Defending the persecuted and vulnerable is Catholic Extension Society’s legacy

Advocating for human rights from the outset

Catholic Extension Society was founded in the wake of the Spanish-American War, which resulted in America expanding its territory. As the country gained control over these newly acquired lands, many felt a great deal of mistrust toward the U.S. government.

Catholic Extension Society’s founder, Father Francis Clement Kelley, was determined to ensure the Catholic Church was providing its care and support to the people of these new territories— whom he regarded with immense respect, such as these Native Alaskan altar boys in Mary’s Igloo, Alaska photographed in 1919.

Hence, by 1910, Catholic Extension Society funds were already reaching new American territories like Puerto Rico, the Philippine Islands and the Panama Canal Zone.

Stateside, Father Kelley also ensured that Catholic Extension Society’s reach was broad and deep.

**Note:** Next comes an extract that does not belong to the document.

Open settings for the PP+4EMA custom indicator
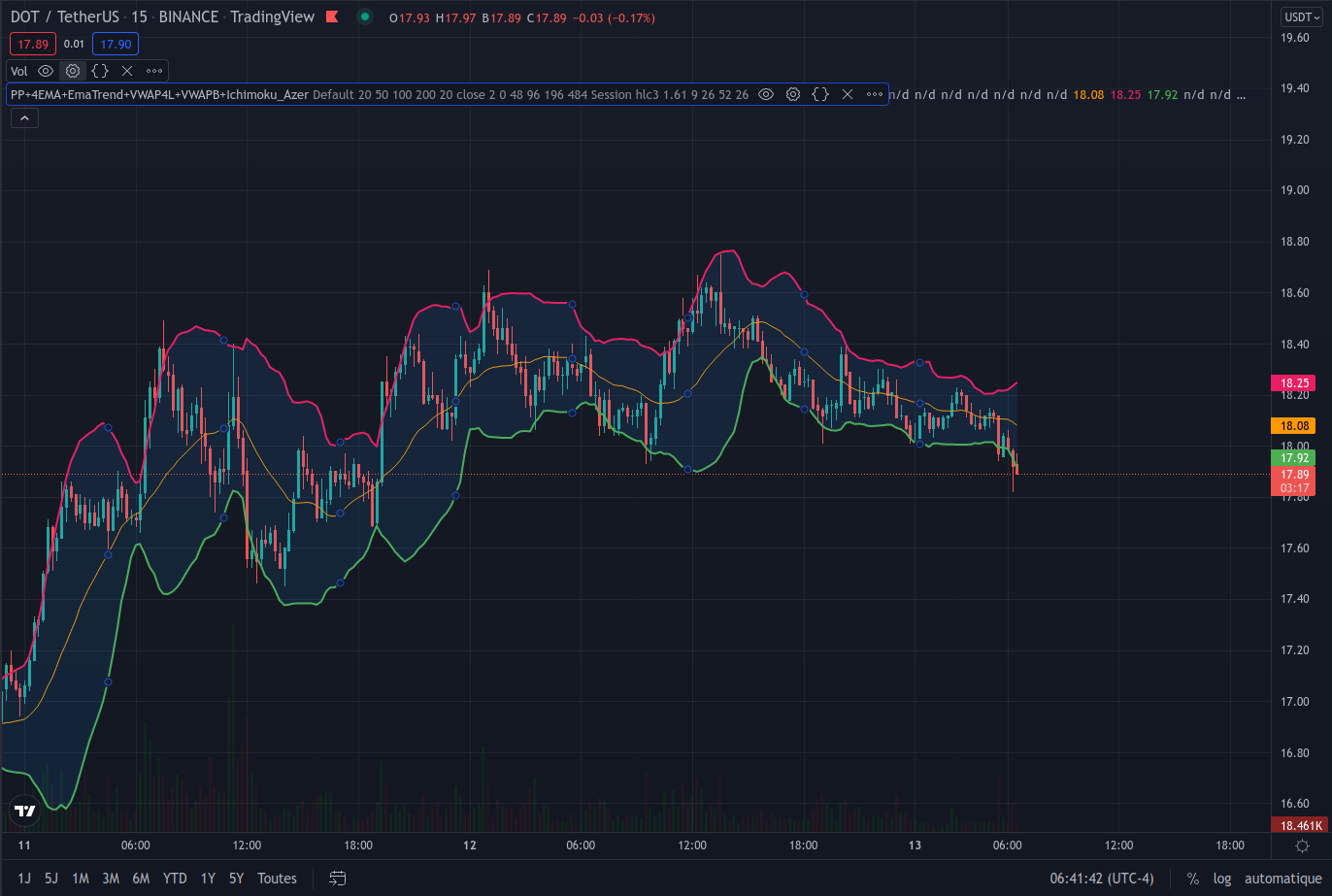The image size is (1332, 896). click(793, 94)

He tirelessly raised funds for African American communities in the Deep South, for immigrants settling the prairies and working on the vast railway system, for Native Americans living on reservations in the West and for Latino Catholics in the Southwest.

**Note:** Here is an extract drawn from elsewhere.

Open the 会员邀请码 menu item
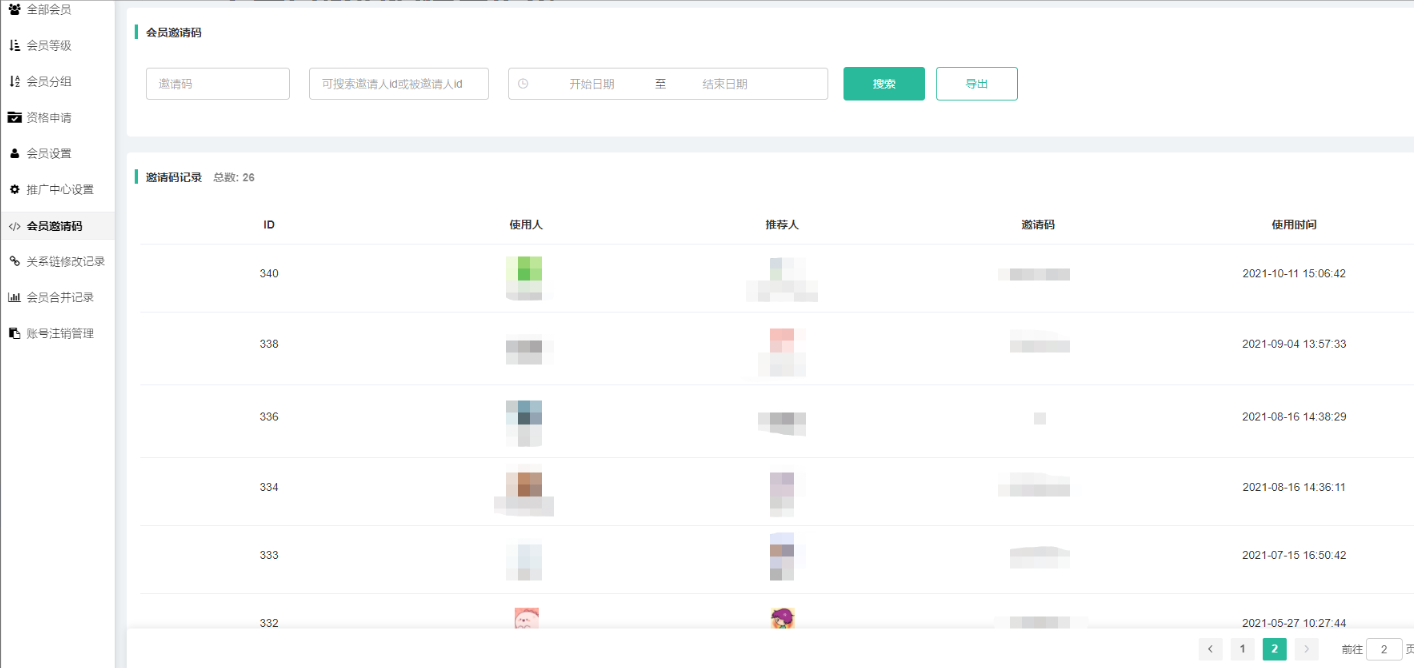This screenshot has width=1414, height=668. point(54,226)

For example, St. Peter’s Church was built with the help of Catholic Extension Society for a growing Black Catholic population in Pine Bluff, Arkansas. School children attended music class at St. Peter’s School, pictured here from the May 1917 issue of Extension.

He also wrote extensively about the need to help immigrants arriving to this country. Father Kelley wanted to make sure that no community fell through the cracks in America’s great expansion.

While serving as Catholic Extension Society’s president following World War I, Father Kelley became an international advocate, attending the Paris Peace Conference to champion the rights of persecuted religious peoples in the Americas.

Consequently, he became involved during the bloody suppression of the Mexican Catholic Church in the 1920s, asking Extension donors to help religious refugees who were fleeing violence and arriving at the southern U.S. border. He even housed exiled Mexican bishops in his rectory at St. Francis Xavier Church in Wilmette, Illinois, where he served as pastor during his tenure as Catholic Extension Society’s president. These efforts earned our Canadian-American founder the nickname, “The Guardian Angel of Mexico.”

He led the implementation of Catholic Extension Society chapel cars, which reached marginalized communities in the early 20th century, including Mexican immigrants who worked on the railroad. In this 1921 photo, they attended Mass in Price, Utah.

After serving for 19 years as our founding president, Father Kelley was named bishop of Oklahoma, which was at the time, coincidentally, a poor diocese relying on Catholic Extension Society’s help. Arriving shortly after the Tulsa Race Riot of 1921, Father Kelley worked tirelessly to support African American communities, directing the establishment of Tulsa’s first Black Catholic institution, St. Monica parish and school. He later created Oklahoma’s first racially integrated medical facility by hiring African American doctors at the local Catholic hospital.

He lived out the rest of his days as the shepherd of Oklahoma, where he continues to be celebrated as a local legend.

Father Kelley’s original vision lives on through the activities that Catholic Extension Society has supported over the past 115 years. He was never satisfied with the status quo and always finding new ways to deepen and expand Extension’s support to people in need of a helping hand. Throughout his life, Father Kelley remained focused on the core mission of Extension—to build up vibrant Catholic faith communities in the poorest regions, serving the marginalized whose stories and human dignity were often overlooked.

Today, Catholic Extension Society continues to deepen and expand our activities and reach more people, and we never accept the status quo as “good enough.”

In the 1960s, Catholic Extension Society leaders called attention to the Church’s duty to join the fight for Civil Rights. Celebrating the fact that Catholic clergy took part in the famous March at Selma, the May 1965 edition of Extension quoted Dr. Martin Luther King Jr.’s words to people of faith: “I hope the church as a whole will meet the challenge of this decisive hour.”

Catholic Extension Society remains tireless in our concern for the forgotten people and places across America. Today we serve culturally diverse communities in 86 dioceses. We continue to work with the marginalized, the immigrant and the refugee, providing care in the poorest regions of our country.